Chunked Processing¶

When files are too large to fit in memory, chunked processing allows you to work with data in smaller pieces. This is essential for handling datasets larger than available RAM.

The Memory Problem¶

import pandas as pd

# This will fail if the file is larger than RAM
# df = pd.read_csv('huge_file.csv')  # MemoryError!

Solution: chunksize Parameter¶

The chunksize parameter returns an iterator that yields DataFrames of the specified size.

# Process in chunks of 100,000 rows
chunk_iter = pd.read_csv('huge_file.csv', chunksize=100_000)

for chunk in chunk_iter:
    # Process each chunk
    process(chunk)

Common Chunked Processing Patterns¶

Pattern 1: Aggregation¶

Compute statistics that can be combined across chunks.

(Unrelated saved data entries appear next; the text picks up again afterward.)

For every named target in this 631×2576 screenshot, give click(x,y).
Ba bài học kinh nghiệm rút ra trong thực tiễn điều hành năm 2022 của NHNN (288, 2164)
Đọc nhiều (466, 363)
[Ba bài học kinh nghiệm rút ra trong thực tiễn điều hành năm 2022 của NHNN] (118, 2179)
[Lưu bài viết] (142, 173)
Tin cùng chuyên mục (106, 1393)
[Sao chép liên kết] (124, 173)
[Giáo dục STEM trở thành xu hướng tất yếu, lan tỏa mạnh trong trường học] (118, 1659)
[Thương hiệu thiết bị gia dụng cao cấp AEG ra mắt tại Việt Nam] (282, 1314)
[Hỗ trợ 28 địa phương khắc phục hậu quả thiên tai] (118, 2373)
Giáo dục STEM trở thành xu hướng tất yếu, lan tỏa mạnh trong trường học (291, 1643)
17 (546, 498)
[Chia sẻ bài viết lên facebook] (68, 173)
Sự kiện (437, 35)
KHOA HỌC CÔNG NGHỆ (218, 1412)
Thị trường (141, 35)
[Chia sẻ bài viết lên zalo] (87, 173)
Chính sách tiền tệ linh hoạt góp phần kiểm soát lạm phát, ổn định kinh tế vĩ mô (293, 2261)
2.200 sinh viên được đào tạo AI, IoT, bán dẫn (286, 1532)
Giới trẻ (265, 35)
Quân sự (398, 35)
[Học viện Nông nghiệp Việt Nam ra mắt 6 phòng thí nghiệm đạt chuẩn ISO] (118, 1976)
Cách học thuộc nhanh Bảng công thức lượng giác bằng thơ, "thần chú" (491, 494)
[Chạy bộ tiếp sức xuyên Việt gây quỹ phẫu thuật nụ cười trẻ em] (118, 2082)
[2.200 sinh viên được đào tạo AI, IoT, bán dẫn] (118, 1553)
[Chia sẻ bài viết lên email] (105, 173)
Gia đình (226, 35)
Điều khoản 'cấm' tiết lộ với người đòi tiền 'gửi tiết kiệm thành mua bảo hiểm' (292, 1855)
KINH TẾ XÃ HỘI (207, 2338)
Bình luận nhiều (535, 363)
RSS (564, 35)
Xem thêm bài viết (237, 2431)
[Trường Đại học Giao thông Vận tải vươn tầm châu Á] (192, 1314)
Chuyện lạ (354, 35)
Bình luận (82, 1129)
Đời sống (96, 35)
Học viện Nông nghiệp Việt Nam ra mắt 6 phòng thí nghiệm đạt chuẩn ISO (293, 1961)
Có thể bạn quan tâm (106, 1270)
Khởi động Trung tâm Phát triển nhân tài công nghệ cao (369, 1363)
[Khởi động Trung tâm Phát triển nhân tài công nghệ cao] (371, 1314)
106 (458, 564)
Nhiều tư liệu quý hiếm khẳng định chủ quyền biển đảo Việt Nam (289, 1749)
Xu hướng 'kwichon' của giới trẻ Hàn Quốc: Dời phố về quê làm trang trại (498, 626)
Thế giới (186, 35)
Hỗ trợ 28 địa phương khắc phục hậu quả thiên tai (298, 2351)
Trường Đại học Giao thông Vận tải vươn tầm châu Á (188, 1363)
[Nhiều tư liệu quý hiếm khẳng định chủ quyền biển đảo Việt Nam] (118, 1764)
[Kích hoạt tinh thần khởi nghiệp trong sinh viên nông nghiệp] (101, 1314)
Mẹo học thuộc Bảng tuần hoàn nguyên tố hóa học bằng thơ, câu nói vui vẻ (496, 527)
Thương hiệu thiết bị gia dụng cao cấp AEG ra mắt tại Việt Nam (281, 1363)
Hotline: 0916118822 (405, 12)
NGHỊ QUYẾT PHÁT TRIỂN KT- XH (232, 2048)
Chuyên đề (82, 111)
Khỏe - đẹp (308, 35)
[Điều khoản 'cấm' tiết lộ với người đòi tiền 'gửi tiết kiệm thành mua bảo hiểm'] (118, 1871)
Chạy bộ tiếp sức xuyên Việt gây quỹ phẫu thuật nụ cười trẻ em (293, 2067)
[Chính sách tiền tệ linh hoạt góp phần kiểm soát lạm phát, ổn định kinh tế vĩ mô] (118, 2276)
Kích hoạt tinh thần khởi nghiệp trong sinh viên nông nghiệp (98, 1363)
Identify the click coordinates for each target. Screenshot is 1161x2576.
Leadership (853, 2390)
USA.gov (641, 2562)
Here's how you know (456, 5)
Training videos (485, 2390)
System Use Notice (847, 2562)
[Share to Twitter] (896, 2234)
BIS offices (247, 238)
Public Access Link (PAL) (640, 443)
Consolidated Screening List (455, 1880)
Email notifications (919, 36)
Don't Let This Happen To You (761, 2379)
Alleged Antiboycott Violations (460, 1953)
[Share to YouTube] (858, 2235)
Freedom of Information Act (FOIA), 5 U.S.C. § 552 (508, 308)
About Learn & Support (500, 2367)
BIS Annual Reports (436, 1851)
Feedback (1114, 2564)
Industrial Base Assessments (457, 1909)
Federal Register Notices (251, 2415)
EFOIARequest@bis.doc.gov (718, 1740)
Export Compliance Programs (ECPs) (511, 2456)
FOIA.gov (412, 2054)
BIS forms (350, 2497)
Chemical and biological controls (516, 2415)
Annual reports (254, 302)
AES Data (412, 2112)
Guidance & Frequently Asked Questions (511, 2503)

# Calculate mean of a column
total_sum = 0
total_count = 0

for chunk in pd.read_csv('data.csv', chunksize=100_000):
    total_sum += chunk['value'].sum()
    total_count += len(chunk)

mean_value = total_sum / total_count
print(f"Mean: {mean_value}")

Pattern 2: Filtering and Collecting¶

Filter rows and collect matching results.

# Find all rows matching a condition
results = []

for chunk in pd.read_csv('data.csv', chunksize=100_000):
    filtered = chunk[chunk['category'] == 'target']
    results.append(filtered)

# Combine results
df_filtered = pd.concat(results, ignore_index=True)
print(f"Found {len(df_filtered)} matching rows")

Pattern 3: GroupBy Aggregation¶

Compute grouped statistics across chunks.

from collections import defaultdict

# Track sums and counts per group
group_sums = defaultdict(float)
group_counts = defaultdict(int)

for chunk in pd.read_csv('data.csv', chunksize=100_000):
    grouped = chunk.groupby('category')['value'].agg(['sum', 'count'])
    for category, row in grouped.iterrows():
        group_sums[category] += row['sum']
        group_counts[category] += row['count']

# Calculate final means
group_means = {k: group_sums[k] / group_counts[k] for k in group_sums}
print(group_means)

Pattern 4: Transform and Write¶

Process each chunk and write to output.

# Transform and write in chunks
first_chunk = True

for chunk in pd.read_csv('input.csv', chunksize=100_000):
    # Transform
    chunk['new_column'] = chunk['value'] * 2
    chunk['category'] = chunk['category'].str.upper()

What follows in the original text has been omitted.